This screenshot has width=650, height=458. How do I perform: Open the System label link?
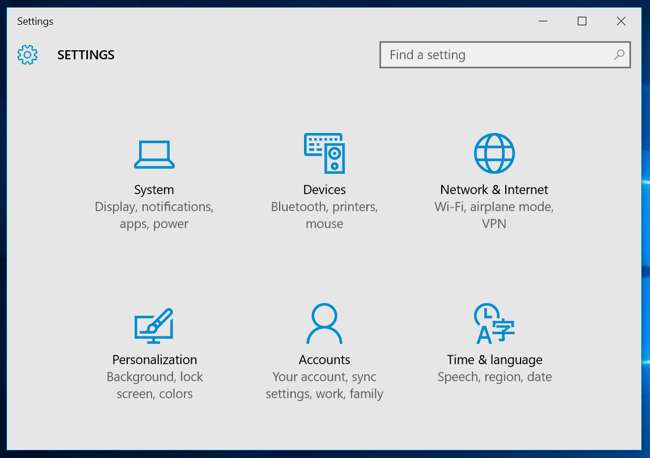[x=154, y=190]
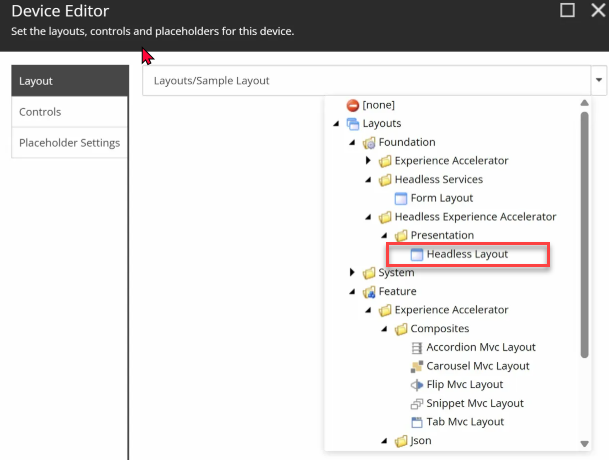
- - - - - - -
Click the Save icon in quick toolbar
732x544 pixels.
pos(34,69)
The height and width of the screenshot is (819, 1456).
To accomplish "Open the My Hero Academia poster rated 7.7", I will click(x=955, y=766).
- - - - - - -
Quote the data from the line containing "Click the Save icon in quick toolbar" through the line containing "will click(x=955, y=766).", both lines included, word for word.

Click the Save icon in quick toolbar
732x544 pixels.
pos(34,69)
The height and width of the screenshot is (819, 1456).
To accomplish "Open the My Hero Academia poster rated 7.7", I will click(x=955, y=766).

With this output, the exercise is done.